-1

What is the best practice to iterate through an RDD in Spark getting both the previous and the current element? The same as the reduce function but returning and RDD instead of a single value.

For instance, given:

val rdd = spark.sparkContext.textFile("date_values.txt").
          map {
             case Array(val1, val2, val3) =>
                Element(DateTime.parse(val1), val2.toDouble)
          }

The output should be a new RDD with the differences in val2 attributes:

Diff(date, current.val2 - previous.val2)

With the map function I can only get the current element, and with the reduce function I can only return 1 element not and RDD. I could use the foreach function saving in temporal variables the previous value but I don't think this would follow the Scala-Spark guidelines.

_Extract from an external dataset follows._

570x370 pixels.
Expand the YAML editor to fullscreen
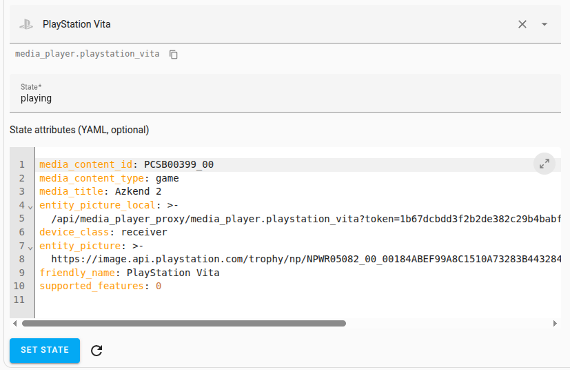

What do you think is the most appropriate way to handle this?

methk
  • 121
  • 7
  • See https://stackoverflow.com/questions/34146907/operate-on-neighbor-elements-in-rdd-in-spark – sachav Jan 15 '20 at 10:57

1 Answers1

0

The answer given by Dominic Egger in this thread is what I was looking for:

Spark find previous value on each iteration of RDD

import org.apache.spark.mllib.rdd.RDDFunctions._
sortedRDD.sliding(2)

or using Developer API:

val l = sortedRdd.zipWithIndex.map(kv => (kv._2, kv._1))
val r = sortedRdd.zipWithIndex.map(kv => (kv._2-1, kv._1))
val sliding = l.join(r)
methk
  • 121
  • 7